▶ [WORK INSTRUCTIONS]: A faithful copy of the entries is needed, one that leaves out the pictures.

▶ [DATA TO USE]:
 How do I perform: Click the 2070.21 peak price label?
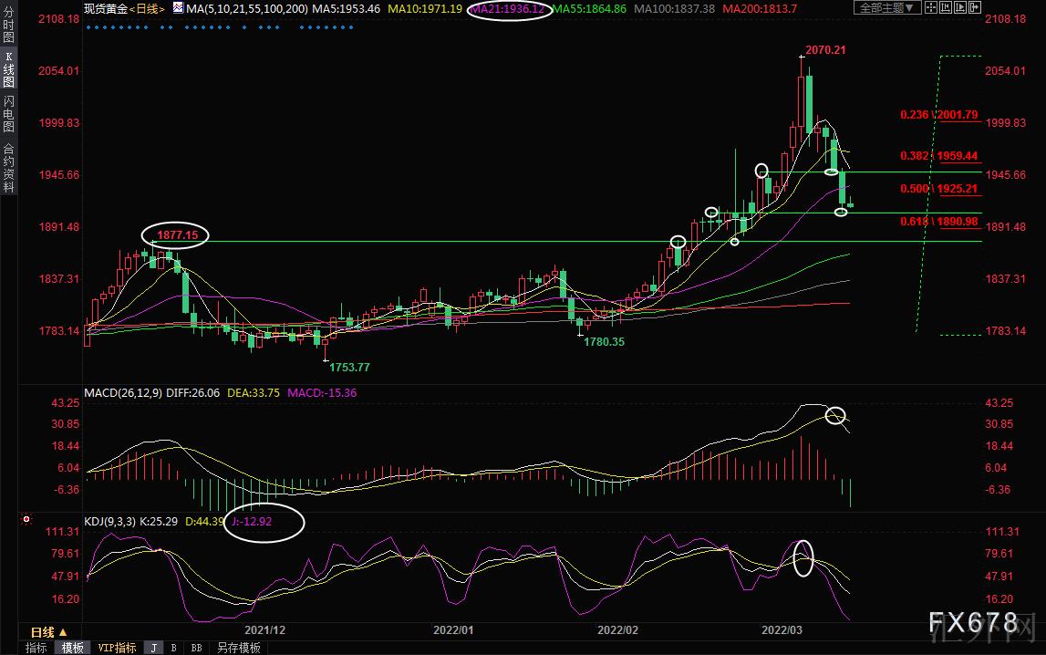point(824,49)
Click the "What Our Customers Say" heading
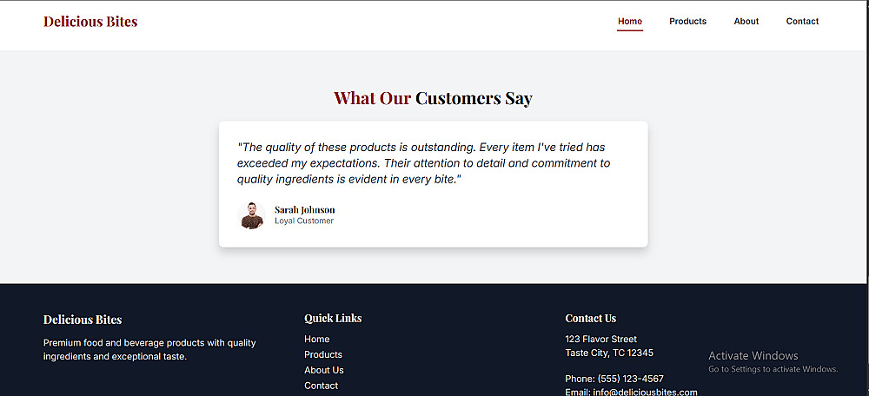 pos(433,98)
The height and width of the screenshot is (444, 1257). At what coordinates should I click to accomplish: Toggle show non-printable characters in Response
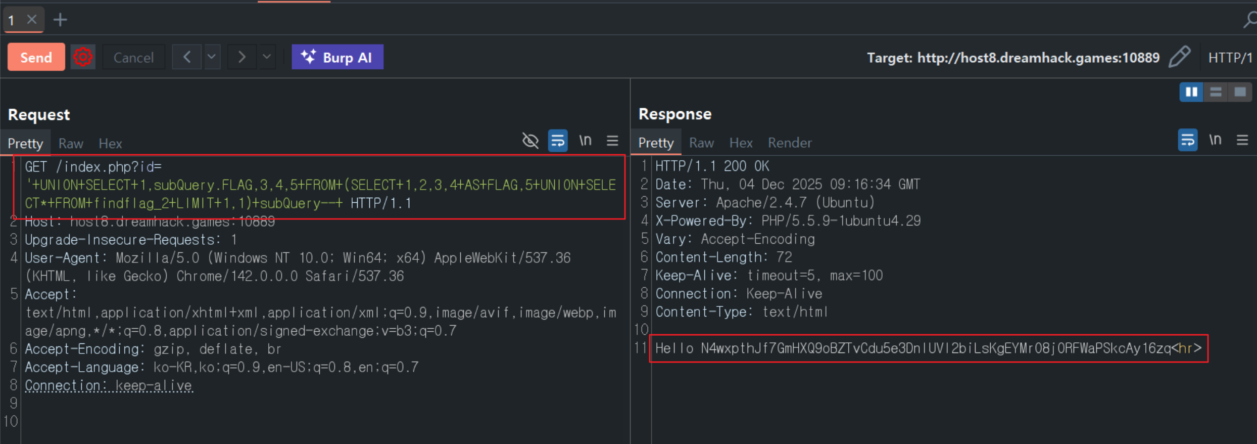(1215, 140)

▶ [EXERCISE ANSWER]:
 How do I perform: Click the 2070.21 peak price label?
point(824,49)
Click the "What Our Customers Say" heading
 pos(433,98)
The height and width of the screenshot is (444, 1257). At what coordinates should I click to accomplish: Toggle show non-printable characters in Response
(1215, 140)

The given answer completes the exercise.